PRP contains various growth factors, including transforming growth factor β-1, fibroblast growth factor-2, insulin-like growth factor, epidermal growth factor, platelet-derived growth factor (PDGF), and vascular endothelial growth factor, that have demonstrated positive effects on cell proliferation, cell migration, angiogenesis, and extracellular matrix production in numerous cell types both in vivo and in vitro models. The primary cell in the ACL is the fibroblast. The fibroblast has receptors for many of the growth factors released by platelets, including PDGF, transforming growth factor β, and fibroblast growth factor. PDGF stimulates fibroblast growth, migration, and biosynthetic activity. In light of such potential, the possibility of applying this biological product (which has all these growth factors) to enhance ACL reconstructive surgery appears attractive: PRP might not only promote a better and faster ligamentization of the graft used for ACLR and reduce the proinflammatory factors released immediately after surgery, but also might contribute to a better integration of the graft within the bone tunnels, thus avoiding their enlargement and failure over time.
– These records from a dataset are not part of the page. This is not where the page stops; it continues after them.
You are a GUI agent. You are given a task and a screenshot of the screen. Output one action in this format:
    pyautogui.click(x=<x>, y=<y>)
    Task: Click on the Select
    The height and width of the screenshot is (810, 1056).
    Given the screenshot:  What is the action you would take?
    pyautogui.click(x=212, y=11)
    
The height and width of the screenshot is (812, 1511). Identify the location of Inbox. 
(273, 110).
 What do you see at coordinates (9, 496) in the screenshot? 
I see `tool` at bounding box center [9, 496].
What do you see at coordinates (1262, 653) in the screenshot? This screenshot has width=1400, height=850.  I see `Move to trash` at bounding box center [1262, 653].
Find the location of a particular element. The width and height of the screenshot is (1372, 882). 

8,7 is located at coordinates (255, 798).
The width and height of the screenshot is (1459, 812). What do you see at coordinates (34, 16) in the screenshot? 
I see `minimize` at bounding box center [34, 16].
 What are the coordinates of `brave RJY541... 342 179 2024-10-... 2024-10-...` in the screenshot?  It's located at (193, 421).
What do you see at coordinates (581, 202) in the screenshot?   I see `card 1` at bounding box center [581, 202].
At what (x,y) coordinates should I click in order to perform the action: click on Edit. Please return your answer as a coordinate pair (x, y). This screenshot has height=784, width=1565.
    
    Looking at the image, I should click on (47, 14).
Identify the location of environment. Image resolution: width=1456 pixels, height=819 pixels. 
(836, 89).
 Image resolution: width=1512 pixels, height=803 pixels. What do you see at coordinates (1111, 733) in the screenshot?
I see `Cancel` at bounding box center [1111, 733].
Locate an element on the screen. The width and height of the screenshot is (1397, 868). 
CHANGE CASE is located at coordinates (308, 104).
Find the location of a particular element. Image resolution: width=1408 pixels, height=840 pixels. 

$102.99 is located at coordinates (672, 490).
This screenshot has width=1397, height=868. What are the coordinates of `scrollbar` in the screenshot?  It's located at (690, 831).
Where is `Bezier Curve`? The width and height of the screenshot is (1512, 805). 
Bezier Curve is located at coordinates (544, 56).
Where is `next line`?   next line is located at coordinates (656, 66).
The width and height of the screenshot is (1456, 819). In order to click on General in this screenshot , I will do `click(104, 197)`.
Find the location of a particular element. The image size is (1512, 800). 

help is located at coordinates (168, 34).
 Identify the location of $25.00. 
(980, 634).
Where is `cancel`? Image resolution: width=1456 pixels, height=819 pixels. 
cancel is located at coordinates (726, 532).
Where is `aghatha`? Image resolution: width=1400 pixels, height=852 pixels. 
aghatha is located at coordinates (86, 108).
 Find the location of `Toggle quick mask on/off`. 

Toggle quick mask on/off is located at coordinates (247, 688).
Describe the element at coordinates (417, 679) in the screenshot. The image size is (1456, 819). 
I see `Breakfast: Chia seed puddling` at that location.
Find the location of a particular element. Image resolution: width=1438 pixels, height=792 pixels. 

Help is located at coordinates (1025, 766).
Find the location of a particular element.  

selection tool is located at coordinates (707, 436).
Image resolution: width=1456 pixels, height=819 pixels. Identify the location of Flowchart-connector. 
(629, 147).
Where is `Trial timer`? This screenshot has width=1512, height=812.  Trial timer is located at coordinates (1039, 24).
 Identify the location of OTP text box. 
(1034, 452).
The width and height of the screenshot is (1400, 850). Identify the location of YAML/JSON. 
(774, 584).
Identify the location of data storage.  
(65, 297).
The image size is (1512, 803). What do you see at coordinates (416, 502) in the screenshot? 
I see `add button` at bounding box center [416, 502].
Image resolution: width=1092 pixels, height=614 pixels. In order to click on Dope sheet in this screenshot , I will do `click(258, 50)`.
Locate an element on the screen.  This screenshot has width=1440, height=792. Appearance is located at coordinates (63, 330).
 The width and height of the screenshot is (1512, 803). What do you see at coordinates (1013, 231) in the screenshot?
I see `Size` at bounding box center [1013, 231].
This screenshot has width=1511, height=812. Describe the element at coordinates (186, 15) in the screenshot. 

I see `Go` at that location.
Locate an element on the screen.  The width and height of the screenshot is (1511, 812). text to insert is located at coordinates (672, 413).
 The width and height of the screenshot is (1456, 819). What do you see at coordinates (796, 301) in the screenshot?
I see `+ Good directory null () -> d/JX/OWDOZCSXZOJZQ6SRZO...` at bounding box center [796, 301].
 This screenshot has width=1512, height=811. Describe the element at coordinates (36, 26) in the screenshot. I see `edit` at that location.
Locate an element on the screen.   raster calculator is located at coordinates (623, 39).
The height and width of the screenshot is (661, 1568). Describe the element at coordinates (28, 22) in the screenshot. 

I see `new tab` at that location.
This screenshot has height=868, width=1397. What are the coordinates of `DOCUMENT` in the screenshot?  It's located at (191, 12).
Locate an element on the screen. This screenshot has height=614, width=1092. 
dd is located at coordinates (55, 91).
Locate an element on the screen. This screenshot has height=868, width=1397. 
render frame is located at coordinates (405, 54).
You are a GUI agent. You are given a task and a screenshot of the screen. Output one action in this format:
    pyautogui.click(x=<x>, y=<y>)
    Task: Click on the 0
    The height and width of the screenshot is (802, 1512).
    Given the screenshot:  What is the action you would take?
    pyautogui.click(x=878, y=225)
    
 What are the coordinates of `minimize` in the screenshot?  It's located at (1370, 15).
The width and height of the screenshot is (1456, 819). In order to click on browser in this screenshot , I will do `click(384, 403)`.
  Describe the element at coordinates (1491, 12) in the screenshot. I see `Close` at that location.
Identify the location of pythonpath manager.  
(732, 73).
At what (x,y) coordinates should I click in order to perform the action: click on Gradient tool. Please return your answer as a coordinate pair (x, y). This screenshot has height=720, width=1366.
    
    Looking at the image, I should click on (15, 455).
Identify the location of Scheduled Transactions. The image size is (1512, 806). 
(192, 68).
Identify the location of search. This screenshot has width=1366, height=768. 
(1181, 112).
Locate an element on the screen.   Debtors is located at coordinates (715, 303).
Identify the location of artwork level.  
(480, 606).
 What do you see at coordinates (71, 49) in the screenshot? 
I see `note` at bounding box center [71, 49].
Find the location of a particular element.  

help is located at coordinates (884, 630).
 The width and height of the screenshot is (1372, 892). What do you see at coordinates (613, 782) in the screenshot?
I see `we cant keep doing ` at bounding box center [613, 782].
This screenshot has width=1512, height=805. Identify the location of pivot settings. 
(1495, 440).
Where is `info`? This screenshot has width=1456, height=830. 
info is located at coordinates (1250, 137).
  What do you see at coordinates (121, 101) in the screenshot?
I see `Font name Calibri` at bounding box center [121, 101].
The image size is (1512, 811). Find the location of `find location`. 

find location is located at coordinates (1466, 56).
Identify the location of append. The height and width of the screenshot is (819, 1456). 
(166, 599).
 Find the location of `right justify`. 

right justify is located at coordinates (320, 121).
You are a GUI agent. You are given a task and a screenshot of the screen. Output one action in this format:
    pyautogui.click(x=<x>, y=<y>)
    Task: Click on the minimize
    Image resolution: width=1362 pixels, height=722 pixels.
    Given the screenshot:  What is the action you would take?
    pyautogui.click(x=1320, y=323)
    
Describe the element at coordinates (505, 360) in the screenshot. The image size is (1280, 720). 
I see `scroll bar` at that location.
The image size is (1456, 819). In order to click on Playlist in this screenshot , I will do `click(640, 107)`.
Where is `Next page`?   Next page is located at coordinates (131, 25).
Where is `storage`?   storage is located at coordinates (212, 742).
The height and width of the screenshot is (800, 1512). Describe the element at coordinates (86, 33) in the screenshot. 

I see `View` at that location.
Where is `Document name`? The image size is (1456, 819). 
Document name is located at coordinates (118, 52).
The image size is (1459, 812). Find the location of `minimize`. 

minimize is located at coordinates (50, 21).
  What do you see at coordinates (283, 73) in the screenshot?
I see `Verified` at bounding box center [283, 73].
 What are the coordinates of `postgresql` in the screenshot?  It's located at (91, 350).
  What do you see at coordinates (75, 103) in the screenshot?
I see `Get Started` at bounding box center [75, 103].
Regarding ACL graft maturation, there is some promising evidence that the addition of PRP to the graft or tunnels could be a synergic factor in acquiring maturity more quickly than grafts with no PRP.36, 37, 38 Previous literature suggested a tendency toward this outcome, but the small sample size numbers probably made it difficult to obtain statistically significant differences between the groups.39, 40 Radice et al. performed a study using magnetic resonance imaging (MRI) and also found that the use of a 9× platelet concentrate reduced the average time to achieve a normal MRI signal intensity value from 369 to 177 days. Qualitatively, it has been observed that grafts treated with concentrated platelets (3×) showed higher arthroscopic ratings for synovial coverage, graft width, and graft tension in the platelet-treated group when compared with the controls. Histology revealed that the ligament maturity index was significantly greater in the platelet-treated grafts. Other studies have found no differences between the grafts treated with platelets versus untreated grafts in any outcome measures.39, 40, 42 In an animal model it was also observed that PRP was able to produce superior biomechanical properties such as a higher tensile load and linear stiffness of the graft. The majority of studies evaluating graft-bone healing have found no improvements in healing at the graft-bone junction.36, 39, 43 A review of the literature suggested that the use of platelet concentrate may improve the rate at which grafts achieve low-signal intensity on MRI or an improved ligament maturity index on histology36, 37, 38; however, none of them showed an improvement of clinical or patient-oriented outcome even at 2 years29, 36, 40 or significantly improved bone-tendon healing.36, 39, 43 Ventura et al. reported a difference in MRI signal density in ACL grafts augmented with growth factors intraoperatively 6 months following hamstring autograft reconstruction compared with controls. Similarly, Vogrin et al. suggested a positive effect of PRP application to ACL hamstring autografts on anterior laxity measures at 3 and 6 months following reconstruction.

In conclusion, augmented quadriceps tendon graft with PRP constitutes a safe procedure that has shown good short-term outcomes. Well randomized clinical trials, adequately powered with longer follow-up, are needed to determine the real effect of the difference of biologically augmented grafts for ACLR surgery.